#### Records:

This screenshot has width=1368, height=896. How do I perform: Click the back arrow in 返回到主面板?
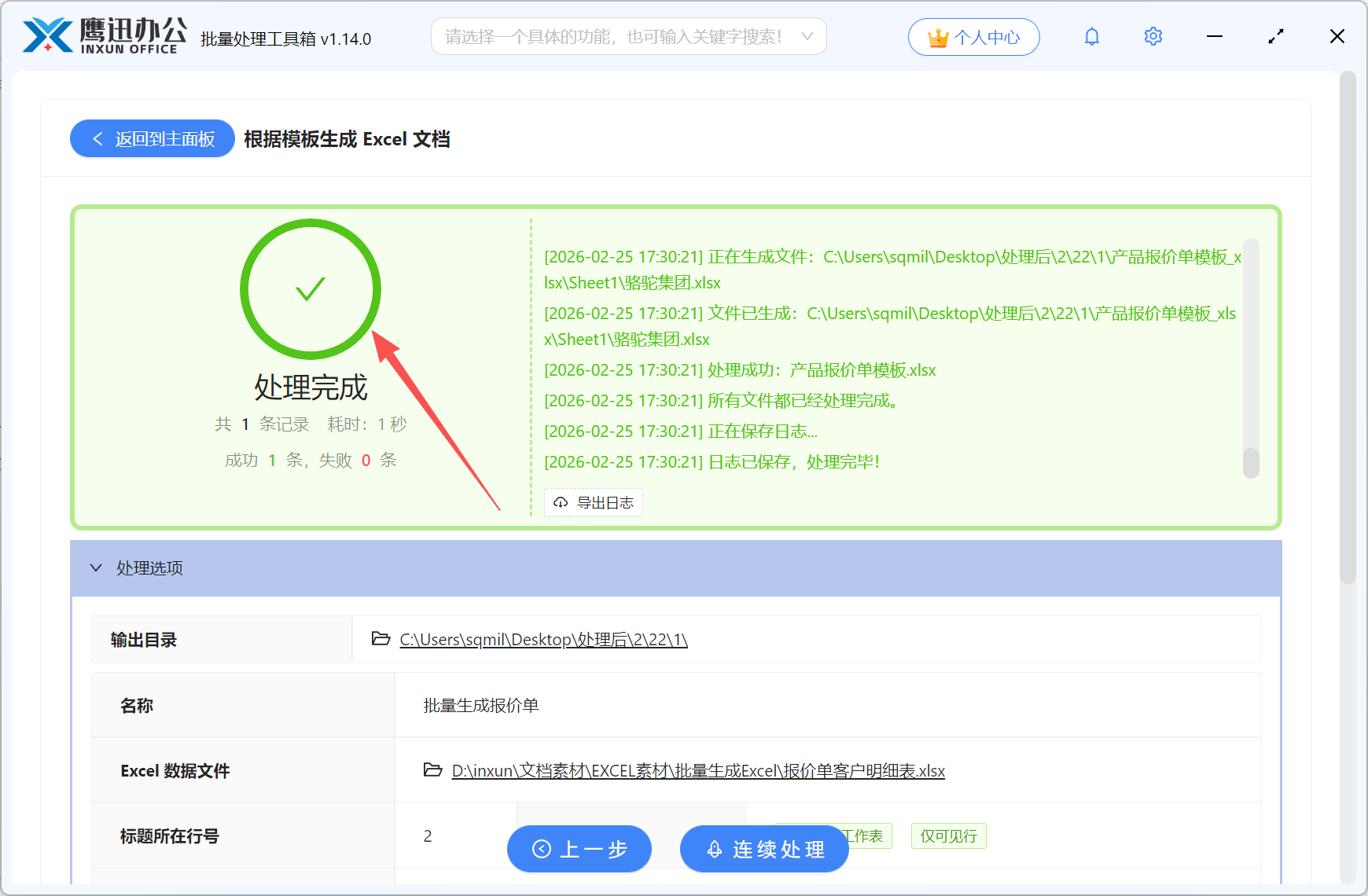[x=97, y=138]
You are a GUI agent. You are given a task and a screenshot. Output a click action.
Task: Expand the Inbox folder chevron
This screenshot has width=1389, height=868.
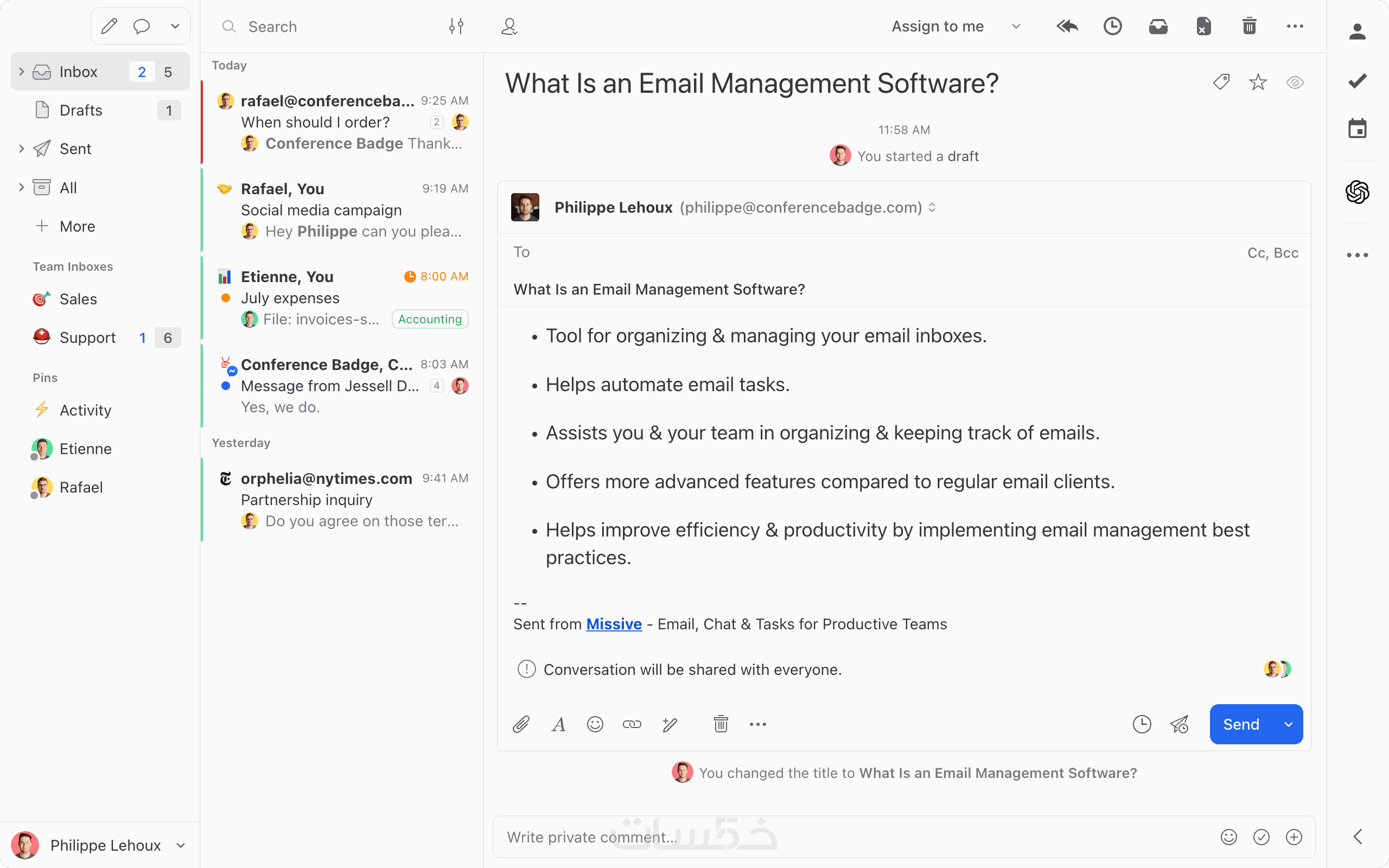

#### Goal of the exercise:
Retype everything in the material word for word, minus pictures.

#### Response to the exercise:
This screenshot has width=1368, height=896. How do I perform: Click the back arrow in 返回到主面板?
[x=97, y=138]
You are a GUI agent. You are given a task and a screenshot. Output a click action.
Task: Expand the Inbox folder chevron
This screenshot has width=1389, height=868.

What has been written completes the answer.